> **TASK INSTRUCTIONS**:
1. Rewrite the piece about Eve Babitz starting with "Well, I’m getting" and going on through "be totally confused.", changing "precedent" to "model".
2. Write a continuation of the piece about Eve Babitz, picking up after its last sentence.

And everyone who writes about her seems to reference how she hasn’t been taken seriously. I recognized, too, that in my own desire to be a person who remains open to experience, a person of exuberance and romance, I might be mistaken for not being a serious enough mind as well. (I thought of a person of my acquaintance who often accuses me of performing things for the benefit of men, and then I’m lost wondering what it might mean to be charming without trying to charm). Even Slow Days, Fast Company is framed as an attempt to seduce a particular lover—look at this opening!:
This is a love story and I apologize; it was inadvertent. But I want it clearly understood from the start that I don’t expect it to turn out well.
I am at risk, in my enthusiasm, of quoting the whole book to you, so maybe just go read it. But what I was struck by, even more than her adventurous spirit, was the way this narrator seems capable of really loving people and having buckets of fun with them—her friends and her lovers and her acquaintances. It seems to me a lovingness and openness to others which reminded me of the spirit of Mrs. Dalloway and her “talent for friendship.” She’ll go to a baseball game on a lark because a lover wants to go and get so caught up that very quickly she’s like “omg do i love baseball???”
Well, I’m getting off track. Who cares. But here are some pertinent quotes to end on:
Women are prepared to suffer for love; it’s written into their birth certificates. Women are not prepared to have ‘everything,’ not success-type ‘everything. . . . There’s no precedent for women getting their own ‘everything’ and learning that it’s not the answer . . . . They’ll only give you ‘everything’ if you appear to be totally confused.
And:
She had always been conventional, that was what was so great about her. She was almost thirty. I had thought about it myself; getting married and calling it a day, but then, after San Francisco, I knew those songs of love were not for me. There was very little precedent for not getting married, I’ll admit…
Okay, and, lastly, a quote from Melissa Anderson’s Bookforum review of Lili Anolik’s previous biography of Babitz (will I still read Anolik? maybe…):
What Anolik appears to really love is the idea of Babitz. . . . . But that awe is disingenuous. Later, Anolik seems to pity Babitz for not being Anolik—that is, a wife, a mother, financially secure, ambitious. Never married, forgoing the conventional path Anolik has followed, mostly dormant since her accident, Eve is labeled “a child,” one who will never grow up: “She was beholden to nothing and no one—not a man or kids, or a piece of property, or a boss, not even to an audience. Adulthood was a condition she simply wouldn’t submit to, and that was that.”

> **GIVEN ENTRIES**:

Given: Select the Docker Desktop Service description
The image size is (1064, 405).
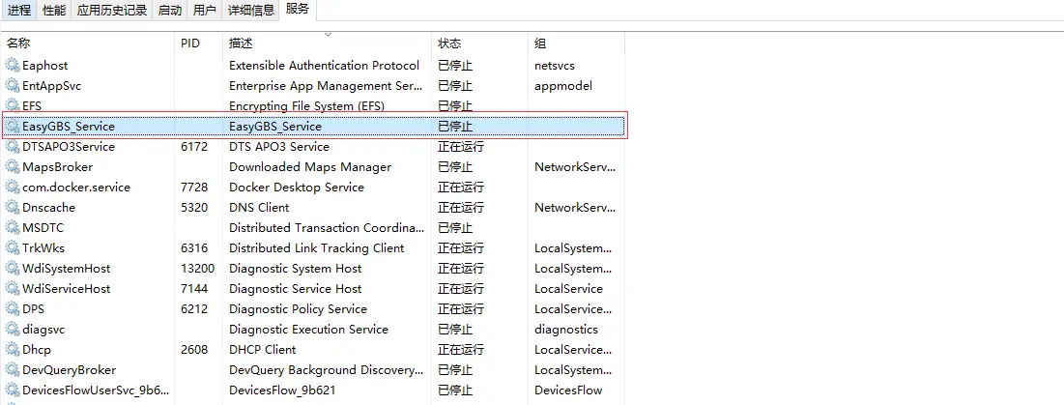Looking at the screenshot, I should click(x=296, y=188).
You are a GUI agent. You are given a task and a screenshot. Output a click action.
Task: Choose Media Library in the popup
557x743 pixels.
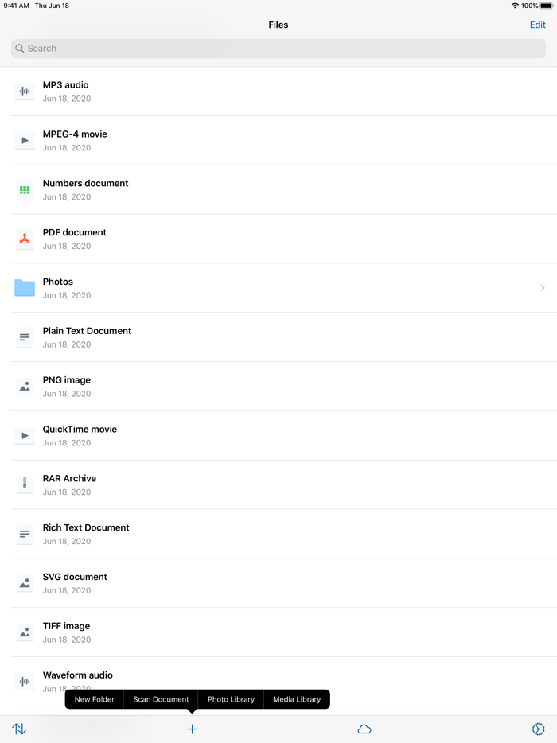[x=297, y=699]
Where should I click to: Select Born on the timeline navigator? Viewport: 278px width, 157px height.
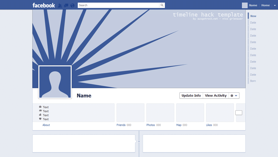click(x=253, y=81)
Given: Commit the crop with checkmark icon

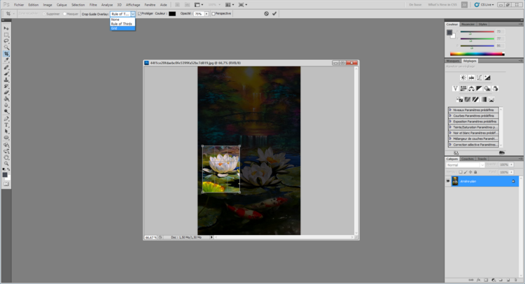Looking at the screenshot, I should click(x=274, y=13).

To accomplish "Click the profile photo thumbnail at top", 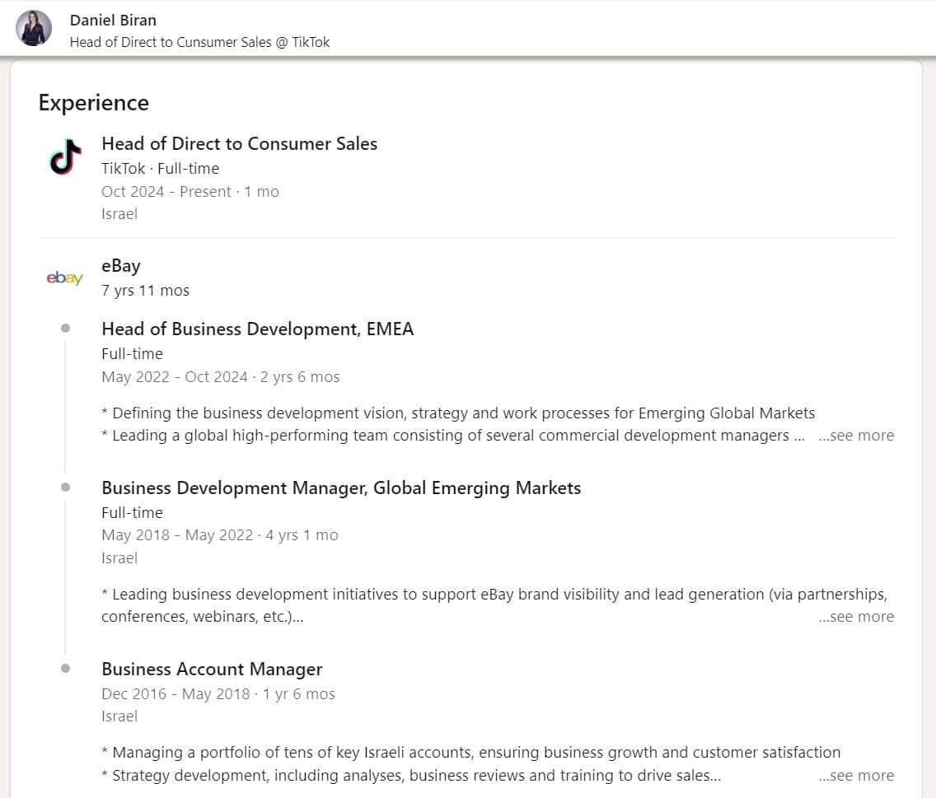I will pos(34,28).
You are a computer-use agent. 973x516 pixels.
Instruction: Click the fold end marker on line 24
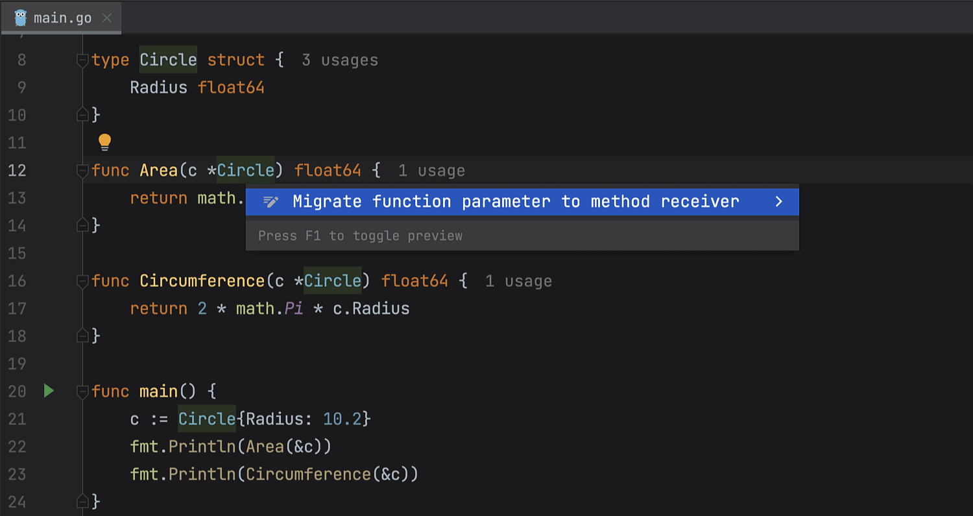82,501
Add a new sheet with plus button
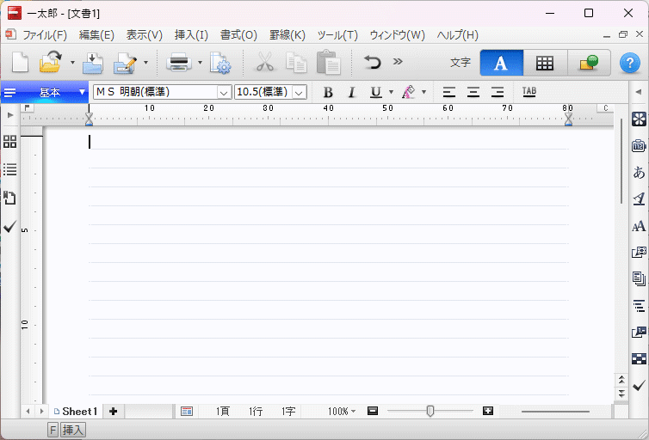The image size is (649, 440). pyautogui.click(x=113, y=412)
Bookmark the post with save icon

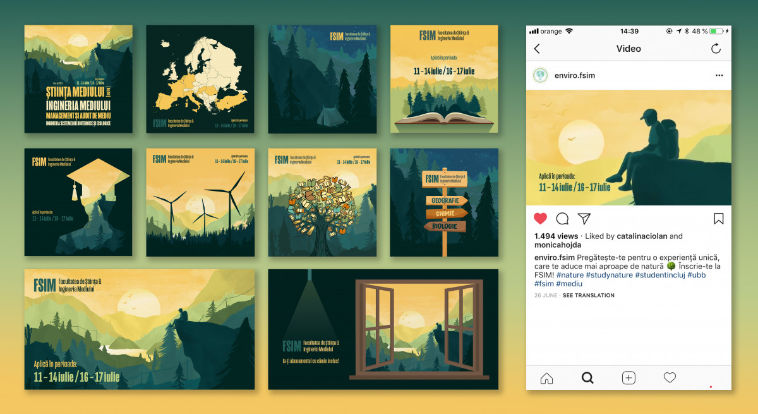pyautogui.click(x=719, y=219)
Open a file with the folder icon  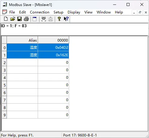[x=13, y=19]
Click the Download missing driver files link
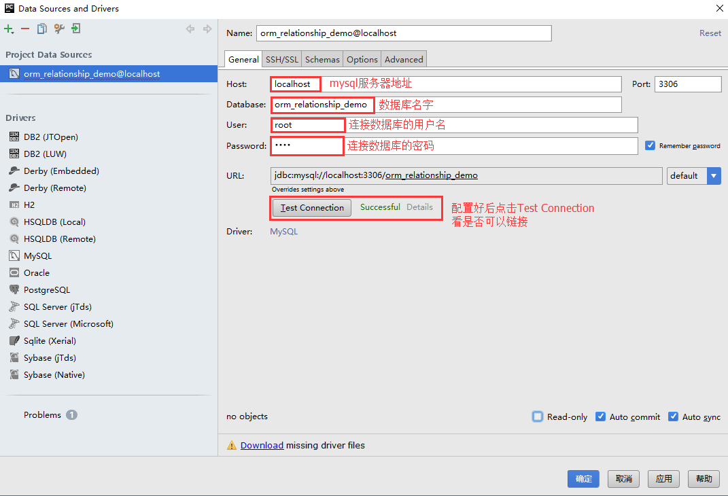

> **ANSWERS BY TASK**:
1.
Well, I’m getting off track. Who cares. But here are some pertinent quotes to end on:
Women are prepared to suffer for love; it’s written into their birth certificates. Women are not prepared to have ‘everything,’ not success-type ‘everything. . . . There’s no model for women getting their own ‘everything’ and learning that it’s not the answer . . . . They’ll only give you ‘everything’ if you appear to be totally confused.

2.
This is narrow-minded, condescending, and sanctimonious. I doubt Babitz will care.
Another quote from Emily Witt’s Health and Safety, which I cannot fit into this overpacked thing: “I understood it was impossible for any writer to see outside the contours of the history they inhabited. I often thought about Edward Said’s explanation, that we still read Joseph Conrad in the twenty-first century, not because he had been capable of condemning racism and imperialism but because, as someone trapped within a totalizing ideological system in the 19th century, he had been a master of the only tools a writer has at his disposal when he suspects something is very wrong: observational detail, self-consciousness, unease, doubt.”
Ethically, what to do about one’s parenting and one’s children in writing about all this seems to me a conundrum.
Look, I didn’t even like Nightbitch.
Actually one great side effect of being on a new career track is that I am reading for pleasure again and have been reading indulgently.